-------- Fragmento del texto

Creemos todo lo que Dios ha revelado, todo lo que actualmente revela, y creemos que aún revelará muchos grandes e importantes asuntos pertenecientes al reino de Dios. (Articulos de Fe 1:9)
En estos días hemos visto una nueva noticia en cuanto a los estándares de vestimenta de los Élderes. Esto nos ha tomado por sorpresa y aunque no se aplicará en todas las áreas, ha traído una gran cantidad de opiniones acerca del tema, ya sea a favor o en contra. Como inicia este post, Creemos todo lo que Dios ha revelado, todo lo que actualmente revela, y creemos que aún revelará muchos grandes e importantes asuntos pertenecientes al reino de Dios. Por lo que estamos en un continuo cambio y ajustes acerca de las normas de la Iglesia. En los últimos años, estos ajustes se vienen dando muy a menudo.
Una de las razones por las que estas medidas se han tomado es para evitar fuentes de contagio de enfermedades ya que en ocasiones las corbatas son nidos y fuentes de contagio. Sin embargo hay más razones y todas ellas vienen inspiradas por el Señor.

----------------

### Instrucciones
Copia de nuevo el texto sobre la vestimenta de los élderes desde "Una de las razones" hasta "por el Señor.", y reemplaza "corbatas" por "chaquetas".

-------- Material proporcionado

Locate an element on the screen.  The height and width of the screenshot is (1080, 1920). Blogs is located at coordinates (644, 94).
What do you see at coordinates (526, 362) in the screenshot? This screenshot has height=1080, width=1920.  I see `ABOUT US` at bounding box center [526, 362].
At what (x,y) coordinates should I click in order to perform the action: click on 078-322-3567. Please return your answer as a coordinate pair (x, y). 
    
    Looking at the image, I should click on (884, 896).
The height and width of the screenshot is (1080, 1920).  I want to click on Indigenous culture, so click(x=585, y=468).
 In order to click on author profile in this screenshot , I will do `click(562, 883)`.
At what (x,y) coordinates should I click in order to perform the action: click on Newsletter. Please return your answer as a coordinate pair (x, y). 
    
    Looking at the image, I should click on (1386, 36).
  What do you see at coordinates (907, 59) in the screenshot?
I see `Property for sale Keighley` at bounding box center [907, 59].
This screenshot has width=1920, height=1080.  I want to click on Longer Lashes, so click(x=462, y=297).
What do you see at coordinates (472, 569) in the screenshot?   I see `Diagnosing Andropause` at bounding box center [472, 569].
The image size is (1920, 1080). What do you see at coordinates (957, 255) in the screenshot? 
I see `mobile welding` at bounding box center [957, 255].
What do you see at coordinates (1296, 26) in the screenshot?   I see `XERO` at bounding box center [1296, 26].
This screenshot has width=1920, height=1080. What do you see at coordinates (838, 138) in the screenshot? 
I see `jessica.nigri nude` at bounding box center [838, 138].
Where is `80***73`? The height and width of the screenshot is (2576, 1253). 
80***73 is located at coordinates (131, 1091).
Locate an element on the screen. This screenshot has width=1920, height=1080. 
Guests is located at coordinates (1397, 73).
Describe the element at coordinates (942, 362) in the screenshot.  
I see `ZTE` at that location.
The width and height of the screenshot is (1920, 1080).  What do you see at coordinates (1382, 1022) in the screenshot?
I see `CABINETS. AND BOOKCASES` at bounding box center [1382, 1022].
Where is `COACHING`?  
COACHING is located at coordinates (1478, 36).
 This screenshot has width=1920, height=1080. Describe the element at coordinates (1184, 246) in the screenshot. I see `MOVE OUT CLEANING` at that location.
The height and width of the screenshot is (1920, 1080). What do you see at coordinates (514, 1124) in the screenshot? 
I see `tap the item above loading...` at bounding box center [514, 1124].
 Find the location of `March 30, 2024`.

----------------

### Respuesta escrita
Una de las razones por las que estas medidas se han tomado es para evitar fuentes de contagio de enfermedades ya que en ocasiones las chaquetas son nidos y fuentes de contagio. Sin embargo hay más razones y todas ellas vienen inspiradas por el Señor.